Hal ini bisa disebabkan oleh metode yang diterapkan dimana materi yang diajarkan
sistematik, terstruktur dan terukur, dimulai dari sistem one on one, adanya prompt
(bimbingan, model, arahan) kemudian respon yang benar akan mendapatkan imbalan.
Latihan yang dilakukan oleh terapis juga sangat mendukung dimana latihan dilakukan
dengan berulang-ulang sampai anak berespon dengan sendiri tanpa prompt serta
adanya evaluasi yang sesuai dengan kriteria yang sudah dibuat (Y.Handoyo, 2003).
Kemampuan terapis juga ikut mendukung kemajuan dari anak autisme. Menurut Dyah
Puspita (2004), salah satu yang mempengaruhi keberhasilan kemajuan pada anak
autisme adalah kecerdasan anak. Dengan pemberian terapi yang baik dan kemampuan
anak dalam menangkap materi yang diajarkan akan dapat mengoptimalkan kemajuan
pada anak autisme.
Pada 10 anak yang melakukan terapi perilaku dengan kurang baik yang
memperlihatkan kemajuan hanya 4 orang (40%).
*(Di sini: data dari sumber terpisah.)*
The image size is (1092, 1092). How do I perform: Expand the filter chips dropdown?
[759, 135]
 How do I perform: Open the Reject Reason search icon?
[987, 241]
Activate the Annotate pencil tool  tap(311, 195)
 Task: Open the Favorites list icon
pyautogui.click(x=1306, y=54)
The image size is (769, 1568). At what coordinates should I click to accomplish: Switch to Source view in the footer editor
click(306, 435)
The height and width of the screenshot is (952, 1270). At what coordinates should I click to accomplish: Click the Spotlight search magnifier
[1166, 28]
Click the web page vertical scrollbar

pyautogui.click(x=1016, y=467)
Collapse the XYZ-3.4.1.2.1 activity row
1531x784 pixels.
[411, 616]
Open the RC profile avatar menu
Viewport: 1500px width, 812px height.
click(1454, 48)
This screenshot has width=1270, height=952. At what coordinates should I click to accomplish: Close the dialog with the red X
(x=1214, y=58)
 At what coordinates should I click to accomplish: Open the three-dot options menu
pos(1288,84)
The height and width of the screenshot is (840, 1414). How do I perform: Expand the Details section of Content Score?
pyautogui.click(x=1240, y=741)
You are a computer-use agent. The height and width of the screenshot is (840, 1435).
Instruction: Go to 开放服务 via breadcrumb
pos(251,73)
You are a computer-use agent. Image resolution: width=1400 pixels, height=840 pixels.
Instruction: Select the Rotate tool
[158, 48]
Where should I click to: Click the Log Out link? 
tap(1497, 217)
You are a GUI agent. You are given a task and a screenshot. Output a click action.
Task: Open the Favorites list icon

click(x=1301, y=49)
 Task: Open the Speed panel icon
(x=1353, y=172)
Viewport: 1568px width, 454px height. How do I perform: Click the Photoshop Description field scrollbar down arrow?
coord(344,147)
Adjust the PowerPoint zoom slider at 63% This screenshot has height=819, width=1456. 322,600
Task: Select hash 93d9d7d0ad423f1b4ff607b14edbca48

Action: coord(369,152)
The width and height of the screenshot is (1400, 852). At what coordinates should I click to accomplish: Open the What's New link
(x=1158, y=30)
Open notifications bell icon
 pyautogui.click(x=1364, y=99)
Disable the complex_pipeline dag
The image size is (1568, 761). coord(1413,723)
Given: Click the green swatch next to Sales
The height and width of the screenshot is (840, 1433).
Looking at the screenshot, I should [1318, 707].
Hal ini bisa saja disebabkan oleh
efek terapi yang lain yang diterima oleh anak autisme yaitu terapi medikamentosa atau
terapi obat-obatan. Anak autisme mendapatkan obat-obatan yang bekerja pada susunan
saraf pusat karena pada penyandang autisme adanya kelainan pada otak mereka,
contoh obat-obatan yang diberi adalah risperdal dan vitamin B6 (Pyridoksin) sehingga
efek dan pengaruh obat yang mereka terima membuat anak masih berada dalam
keadaan yang sulit untuk fokus terhadap materi yang diberikan (Y.Handoyo, 2003).
Pemakaian obat yang tidak tepat bisa membuat penyaluran informasi antar otak
semakin kacau mengingat obat yang dipakai adalah obat-obatan yang bekerja pada
susunan saraf pusat (Agus Suryana, 2004).
Terapi perilaku, berupaya untuk melakukan perubahan pada anak autistik
dalam arti perilaku yang berlebihan dikurangi dan perilaku yang berkekurangan
(belum ada) ditambahkan. Terapi perilaku yang dikenal di seluruh dunia adalah
Applied Behavioral Analysis yang diciptakan oleh O.Ivar Lovaas PhD dari University
of California Los Angeles (UCLA). Dalam terapi perilaku, fokus penanganan terletak
pada pemberian reinforcement positif setiap kali anak berespons benar sesuai instruksi
yang diberikan. Tidak ada hukuman (punishment) dalam terapi ini, akan tetapi bila
anak berespons negatif (salah/tidak tepat) atau tidak berespons sama sekali maka ia
tidak mendapatkan reinforcement positif yang ia sukai tersebut. Perlakuan ini
diharapkan meningkatkan kemungkinan anak untuk berespons positif dan mengurangi
kemungkinan ia berespons negatif (atau tidak berespons) terhadap instruksi yang
diberikan.
Secara lebih teoritis, prinsip dasar terapi ini dapat dijabarkan sebagai A-B-C;
yakni A (antecedent) yang diikuti dengan B (behavior) dan diikuti dengan C
(consequence). Antecedent (hal yang mendahului terjadinya perilaku) berupa instruksi
yang diberikan oleh seseorang kepada anak dengan autisme. Melalui gaya
pengajarannya yang terstruktur, anak dengan autism kemudian memahami Behavior
(perilaku) apa yang diharapkan dilakukan olehnya sesudah instruksi tersebut
diberikan, dan perilaku tersebut diharapkan cenderung terjadi lagi bila anak
memperoleh Consequence (konsekuensi perilaku, atau kadang berupa imbalan) yang
menyenangkan.
Tujuan penanganan ini terutama adalah untuk meningkatkan pemahaman dan
kepatuhan anak terhadap aturan. Terapi ini umumnya mendapatkan hasil yang
signifikan bila dilakukan secara intensif, teratur dan konsisten pada usia dini.